A má fundamentação do ato administrativo e quais as suas consequências
A má fundamentação do ato administrativo e quais as suas consequências
Com a presente análise se visa abordar a figura da falta de dever de fundamentação (com especial destaque para a falta relativa de fundamentação) bem como as suas consequências ao nível da impugnabilidade do ato praticado com tal vício.
A fundamentação: formalidade essencial e dever da Administração
A fundamentação surge como formalidade essencial associada ao ato jurídico da Administração e à fase constitutiva do procedimento através da qual o órgão administrativo competente para dirigir o procedimento de determinado ato apresenta as razões que a levaram a optar pela decisão num determinado sentido, em preterição de outros sentidos possíveis. Ou seja, a fundamentação (ou pelo menos a boa fundamentação, como veremos adiante) deve responder de forma satisfatória à seguinte pergunta:Quais as razões de facto e de Direito que levaram a que a Administração adotasse, na decisão em causa, determinado sentido decisório?
Nos
termos do art. 153º/1 CPA, exige-se que a resposta dada a esta
pergunta seja expressa, e
sucinta – até
porque o caráter excessivamente parafrástico de uma fundamentação
pode colocar em causa a sua eficácia expositiva.

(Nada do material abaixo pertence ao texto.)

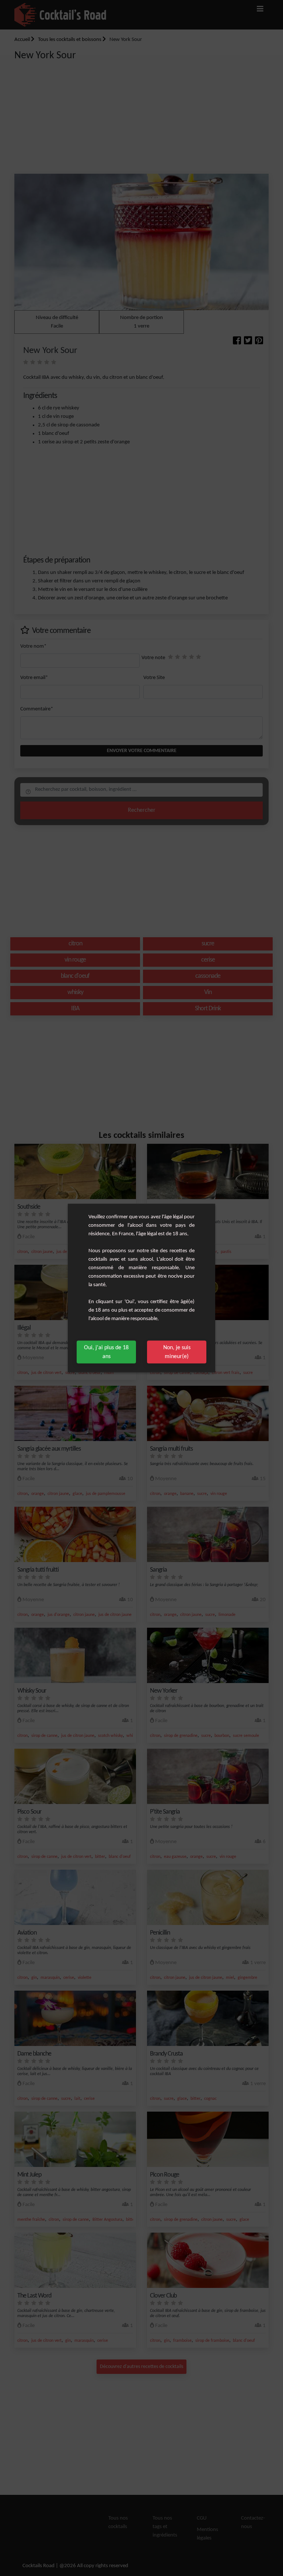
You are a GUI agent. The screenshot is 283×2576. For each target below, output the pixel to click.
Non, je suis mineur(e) (177, 1352)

Surge então um dever de fundamentação, uma posição jurídica
passiva atribuída à Administração Pública pela ordem jurídica –
desde já através da própria Lei, tendo em conta o art. 152º/1 do
CPA – que lhe impõe a obrigação de fundamentar os atos
praticados, salvaguardadas as situações de dispensa de
fundamentação referidas no número 2 daquele mesmo artigo.No entanto, como todo o dever jurídico, é ontologicamente possível uma atuação violadora do mesmo. No caso específico do dever de fundamentação tal se enquadra na figura da falta de fundamentação do ato administrativo, que admite duas possibilidades: falta absoluta e falta relativa.
Sem prejuízo de retornar à análise do dever de fundamentação (e do direito que eventualmente lhe corresponda), que assumirá particular relevância quando se expuser a controvérsia doutrinária a propósito da invalidade do ato assim praticado, importa agora estudar as situações em que a fundamentação não existe de todo, e aquelas em que, existindo factualmente, estamos perante uma má fundamentação.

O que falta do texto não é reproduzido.